7 yıl önümüz kesildi. TEMAD’a üye olmak bir yana hiç bir şekilde aktif görev alamadık. Küstürüldük, kırıldık ama mücadeleden vazgeçmedik. Bizim gibi kırılan, küstürlen bir çok arkadaşımız var.
O günlerde KESER’in has adamı olan Tamer YILMAZ kaderin cilvesi olsa gerek, yönetim kurulunda maddi konuları sorunca pat diye ihraç edildiğini açıkladı.
Yani bizi ihraç edenler, birbirini ihraç etmeye başladı. Ve bugün öğrendik ki bizi 7 yıldır bizi Antalya TEMAD’a üye kaydemeyen Antalya İl Başkanı Mustafa DEĞİRMENCİ’de ihraç edilmiş.
Bir dönem bize yaşattıkları şimdi kendi başlarına geliyor.

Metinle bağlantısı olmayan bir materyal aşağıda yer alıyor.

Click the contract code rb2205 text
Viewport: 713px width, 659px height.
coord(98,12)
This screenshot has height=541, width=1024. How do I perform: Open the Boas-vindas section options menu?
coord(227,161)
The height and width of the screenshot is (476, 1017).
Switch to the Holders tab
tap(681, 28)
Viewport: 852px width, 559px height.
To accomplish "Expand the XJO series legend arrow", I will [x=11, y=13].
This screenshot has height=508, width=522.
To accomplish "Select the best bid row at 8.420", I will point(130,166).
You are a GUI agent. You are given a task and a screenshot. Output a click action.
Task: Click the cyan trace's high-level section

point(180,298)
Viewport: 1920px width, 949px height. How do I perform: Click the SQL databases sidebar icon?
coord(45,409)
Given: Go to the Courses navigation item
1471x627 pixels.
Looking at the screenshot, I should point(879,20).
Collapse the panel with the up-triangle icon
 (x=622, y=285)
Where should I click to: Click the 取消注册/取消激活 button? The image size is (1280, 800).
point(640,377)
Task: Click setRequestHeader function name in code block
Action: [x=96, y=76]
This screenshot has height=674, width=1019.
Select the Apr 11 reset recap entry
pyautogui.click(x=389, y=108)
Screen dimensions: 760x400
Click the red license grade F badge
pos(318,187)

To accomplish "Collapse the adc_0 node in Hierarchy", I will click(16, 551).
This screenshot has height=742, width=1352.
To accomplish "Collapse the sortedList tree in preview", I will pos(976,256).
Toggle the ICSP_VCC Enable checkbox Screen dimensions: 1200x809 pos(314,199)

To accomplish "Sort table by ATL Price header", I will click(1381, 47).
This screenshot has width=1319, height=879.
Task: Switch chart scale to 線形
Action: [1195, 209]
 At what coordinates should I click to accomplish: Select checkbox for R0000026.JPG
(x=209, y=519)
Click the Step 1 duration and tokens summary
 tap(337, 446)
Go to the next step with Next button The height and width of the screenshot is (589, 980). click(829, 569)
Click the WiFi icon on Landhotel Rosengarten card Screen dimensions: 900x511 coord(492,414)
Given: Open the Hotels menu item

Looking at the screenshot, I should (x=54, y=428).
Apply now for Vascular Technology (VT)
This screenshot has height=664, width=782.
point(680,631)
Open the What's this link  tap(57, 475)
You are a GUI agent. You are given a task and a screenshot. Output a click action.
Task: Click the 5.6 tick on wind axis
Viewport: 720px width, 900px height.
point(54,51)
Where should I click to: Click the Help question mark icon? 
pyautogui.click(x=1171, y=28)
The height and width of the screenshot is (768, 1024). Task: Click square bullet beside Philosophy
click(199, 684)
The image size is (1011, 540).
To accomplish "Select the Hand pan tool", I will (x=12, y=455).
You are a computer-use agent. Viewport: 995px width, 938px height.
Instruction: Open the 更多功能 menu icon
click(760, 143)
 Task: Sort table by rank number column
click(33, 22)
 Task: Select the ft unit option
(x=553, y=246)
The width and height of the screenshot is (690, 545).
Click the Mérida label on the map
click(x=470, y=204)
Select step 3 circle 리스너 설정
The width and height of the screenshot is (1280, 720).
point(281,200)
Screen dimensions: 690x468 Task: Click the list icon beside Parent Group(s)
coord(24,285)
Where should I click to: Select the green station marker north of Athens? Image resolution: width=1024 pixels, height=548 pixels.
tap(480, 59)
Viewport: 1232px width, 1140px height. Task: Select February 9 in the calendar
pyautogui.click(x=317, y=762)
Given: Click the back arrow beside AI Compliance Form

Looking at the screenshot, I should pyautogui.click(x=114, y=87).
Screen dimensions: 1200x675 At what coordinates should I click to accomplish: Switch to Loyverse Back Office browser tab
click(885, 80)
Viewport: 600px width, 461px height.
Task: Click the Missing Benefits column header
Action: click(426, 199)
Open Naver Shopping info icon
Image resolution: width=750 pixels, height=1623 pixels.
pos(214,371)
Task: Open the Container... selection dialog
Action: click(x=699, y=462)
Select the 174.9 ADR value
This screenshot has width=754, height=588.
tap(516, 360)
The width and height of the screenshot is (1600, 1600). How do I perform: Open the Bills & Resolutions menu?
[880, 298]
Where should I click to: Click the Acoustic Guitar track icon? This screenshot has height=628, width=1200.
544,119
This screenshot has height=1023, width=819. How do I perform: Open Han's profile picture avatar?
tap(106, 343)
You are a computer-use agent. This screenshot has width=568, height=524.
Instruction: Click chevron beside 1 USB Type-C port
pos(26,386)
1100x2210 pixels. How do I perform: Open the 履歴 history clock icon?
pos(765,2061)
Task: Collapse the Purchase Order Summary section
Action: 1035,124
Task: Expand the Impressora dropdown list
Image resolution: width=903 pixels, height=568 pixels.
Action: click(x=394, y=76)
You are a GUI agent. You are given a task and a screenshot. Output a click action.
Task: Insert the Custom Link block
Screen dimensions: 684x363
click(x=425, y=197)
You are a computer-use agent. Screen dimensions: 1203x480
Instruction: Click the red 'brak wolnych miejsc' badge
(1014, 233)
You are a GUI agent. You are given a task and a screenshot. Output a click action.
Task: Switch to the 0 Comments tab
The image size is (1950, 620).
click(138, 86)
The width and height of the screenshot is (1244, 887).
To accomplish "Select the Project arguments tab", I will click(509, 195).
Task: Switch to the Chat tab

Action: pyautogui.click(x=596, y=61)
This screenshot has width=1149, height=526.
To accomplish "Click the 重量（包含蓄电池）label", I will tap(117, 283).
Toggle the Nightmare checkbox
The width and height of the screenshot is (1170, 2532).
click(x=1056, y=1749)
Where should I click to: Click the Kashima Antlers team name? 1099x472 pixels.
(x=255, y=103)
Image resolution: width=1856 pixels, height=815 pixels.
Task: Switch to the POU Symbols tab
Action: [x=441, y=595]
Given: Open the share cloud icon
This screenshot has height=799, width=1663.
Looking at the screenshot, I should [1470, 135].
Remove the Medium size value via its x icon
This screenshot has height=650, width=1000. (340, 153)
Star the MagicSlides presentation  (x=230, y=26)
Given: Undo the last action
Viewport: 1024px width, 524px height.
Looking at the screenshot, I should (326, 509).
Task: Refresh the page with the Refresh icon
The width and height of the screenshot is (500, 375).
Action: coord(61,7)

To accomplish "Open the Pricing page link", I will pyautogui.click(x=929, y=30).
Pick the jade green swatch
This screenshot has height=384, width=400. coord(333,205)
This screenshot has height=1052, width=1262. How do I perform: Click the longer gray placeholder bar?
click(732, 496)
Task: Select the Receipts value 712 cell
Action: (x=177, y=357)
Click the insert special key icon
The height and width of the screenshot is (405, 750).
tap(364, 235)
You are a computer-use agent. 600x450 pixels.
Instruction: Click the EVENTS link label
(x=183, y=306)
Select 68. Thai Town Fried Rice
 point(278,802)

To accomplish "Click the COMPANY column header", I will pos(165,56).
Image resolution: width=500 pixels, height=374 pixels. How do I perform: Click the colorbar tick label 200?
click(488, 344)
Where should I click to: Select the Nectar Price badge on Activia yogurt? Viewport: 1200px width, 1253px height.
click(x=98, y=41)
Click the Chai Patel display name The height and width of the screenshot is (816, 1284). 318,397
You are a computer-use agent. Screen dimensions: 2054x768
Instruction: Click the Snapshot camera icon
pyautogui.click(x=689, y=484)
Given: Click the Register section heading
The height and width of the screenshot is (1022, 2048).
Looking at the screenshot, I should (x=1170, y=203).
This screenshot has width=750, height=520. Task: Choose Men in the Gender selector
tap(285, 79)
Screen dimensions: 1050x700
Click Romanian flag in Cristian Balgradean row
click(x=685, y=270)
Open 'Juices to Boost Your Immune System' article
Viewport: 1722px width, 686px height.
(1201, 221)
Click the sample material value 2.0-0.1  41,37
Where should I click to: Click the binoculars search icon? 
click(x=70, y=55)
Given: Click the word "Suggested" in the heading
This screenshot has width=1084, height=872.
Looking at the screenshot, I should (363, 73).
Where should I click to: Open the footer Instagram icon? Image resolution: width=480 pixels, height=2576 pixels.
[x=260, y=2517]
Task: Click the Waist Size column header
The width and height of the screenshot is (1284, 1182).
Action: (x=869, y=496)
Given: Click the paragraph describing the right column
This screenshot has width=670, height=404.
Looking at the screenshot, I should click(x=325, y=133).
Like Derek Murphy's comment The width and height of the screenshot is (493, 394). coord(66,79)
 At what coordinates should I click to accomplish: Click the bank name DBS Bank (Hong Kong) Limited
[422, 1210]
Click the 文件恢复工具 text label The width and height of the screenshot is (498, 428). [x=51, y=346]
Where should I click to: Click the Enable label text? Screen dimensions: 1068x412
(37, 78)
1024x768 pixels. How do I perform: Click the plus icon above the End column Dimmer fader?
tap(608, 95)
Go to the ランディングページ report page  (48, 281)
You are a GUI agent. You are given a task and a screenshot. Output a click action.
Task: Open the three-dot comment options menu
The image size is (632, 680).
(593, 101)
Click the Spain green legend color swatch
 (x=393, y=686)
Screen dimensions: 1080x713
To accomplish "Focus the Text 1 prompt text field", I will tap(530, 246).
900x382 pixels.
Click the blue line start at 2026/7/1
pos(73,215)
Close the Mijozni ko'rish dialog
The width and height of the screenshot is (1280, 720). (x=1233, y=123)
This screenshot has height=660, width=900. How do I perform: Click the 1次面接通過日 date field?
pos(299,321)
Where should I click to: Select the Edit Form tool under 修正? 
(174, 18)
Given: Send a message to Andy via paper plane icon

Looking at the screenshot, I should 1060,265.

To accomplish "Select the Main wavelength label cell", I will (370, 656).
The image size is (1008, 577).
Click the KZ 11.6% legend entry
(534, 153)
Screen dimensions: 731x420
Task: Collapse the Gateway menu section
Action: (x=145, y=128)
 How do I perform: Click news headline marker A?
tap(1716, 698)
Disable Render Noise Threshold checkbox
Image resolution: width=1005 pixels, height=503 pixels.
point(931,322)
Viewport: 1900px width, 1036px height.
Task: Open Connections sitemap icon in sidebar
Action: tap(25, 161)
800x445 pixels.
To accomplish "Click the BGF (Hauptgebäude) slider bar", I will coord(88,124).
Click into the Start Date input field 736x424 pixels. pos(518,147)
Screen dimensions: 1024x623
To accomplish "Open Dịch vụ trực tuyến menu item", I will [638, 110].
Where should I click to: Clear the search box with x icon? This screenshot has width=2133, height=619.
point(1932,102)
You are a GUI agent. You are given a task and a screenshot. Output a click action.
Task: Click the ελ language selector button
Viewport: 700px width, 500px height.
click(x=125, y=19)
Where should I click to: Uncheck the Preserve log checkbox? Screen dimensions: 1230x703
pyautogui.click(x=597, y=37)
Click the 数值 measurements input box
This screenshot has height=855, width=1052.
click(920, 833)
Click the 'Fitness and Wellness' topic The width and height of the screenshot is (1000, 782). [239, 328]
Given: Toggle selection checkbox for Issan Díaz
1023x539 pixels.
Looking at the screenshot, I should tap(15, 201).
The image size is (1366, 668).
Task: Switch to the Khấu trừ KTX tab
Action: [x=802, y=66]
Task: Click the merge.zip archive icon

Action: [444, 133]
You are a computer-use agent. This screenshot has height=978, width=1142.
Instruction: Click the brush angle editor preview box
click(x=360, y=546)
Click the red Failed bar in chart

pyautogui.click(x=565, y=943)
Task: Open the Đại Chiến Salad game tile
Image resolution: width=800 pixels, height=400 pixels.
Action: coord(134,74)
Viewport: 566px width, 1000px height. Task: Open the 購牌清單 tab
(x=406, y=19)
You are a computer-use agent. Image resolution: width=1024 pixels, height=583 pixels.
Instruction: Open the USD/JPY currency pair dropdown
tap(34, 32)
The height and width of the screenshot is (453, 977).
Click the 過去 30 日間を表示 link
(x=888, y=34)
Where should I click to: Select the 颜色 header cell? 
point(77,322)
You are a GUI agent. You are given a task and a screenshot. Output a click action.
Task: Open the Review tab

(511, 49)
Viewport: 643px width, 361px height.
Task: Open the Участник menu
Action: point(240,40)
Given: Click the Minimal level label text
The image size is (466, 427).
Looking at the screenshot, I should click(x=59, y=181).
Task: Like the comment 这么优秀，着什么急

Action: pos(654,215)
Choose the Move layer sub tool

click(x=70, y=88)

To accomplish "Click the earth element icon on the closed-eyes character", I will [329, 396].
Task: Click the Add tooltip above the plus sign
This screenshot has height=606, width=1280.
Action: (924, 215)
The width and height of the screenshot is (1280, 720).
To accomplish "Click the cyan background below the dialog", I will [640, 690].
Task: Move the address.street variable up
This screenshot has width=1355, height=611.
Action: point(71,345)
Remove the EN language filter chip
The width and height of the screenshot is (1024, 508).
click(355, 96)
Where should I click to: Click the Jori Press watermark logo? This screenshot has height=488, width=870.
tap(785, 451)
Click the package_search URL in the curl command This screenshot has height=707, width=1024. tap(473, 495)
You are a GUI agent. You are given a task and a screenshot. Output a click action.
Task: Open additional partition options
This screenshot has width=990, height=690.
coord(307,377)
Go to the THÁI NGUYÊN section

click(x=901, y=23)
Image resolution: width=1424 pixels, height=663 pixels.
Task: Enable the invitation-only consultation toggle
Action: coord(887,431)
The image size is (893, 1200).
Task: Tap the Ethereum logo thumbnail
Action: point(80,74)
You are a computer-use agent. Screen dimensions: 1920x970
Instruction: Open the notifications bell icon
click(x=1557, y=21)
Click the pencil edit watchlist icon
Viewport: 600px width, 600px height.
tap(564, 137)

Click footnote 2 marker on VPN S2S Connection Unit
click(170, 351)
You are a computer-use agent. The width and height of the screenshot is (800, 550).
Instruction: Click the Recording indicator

Ogünlerde ihraçlara sessiz kalanların bu gün feryat etmesi tam bir ironi olsa gerek!
ALLAH YARINA BIRAKIR AMA YANINIZA BIRAKMAZ!
DEĞİRMENCİ’nin ihracına üzüldüğümü söyleyemem ancak sevinecek de değilim. Karşıt görüşten olsak bile, TEMAD için elini taşın altına koyan, emek veren herkese saygı duymak boynumuzun borcudur.
TEMAD internet sitesinden yapIlan açıklama göre, DEĞİRMENCİ, Genel Başkan ile yaptığı telefon görüşmesinde; TEMAD Antalya seçimlerinde bulunmak istediğini söyleyen genel başkana saygı sınırlarını aşan cevaplar vermesiymiş.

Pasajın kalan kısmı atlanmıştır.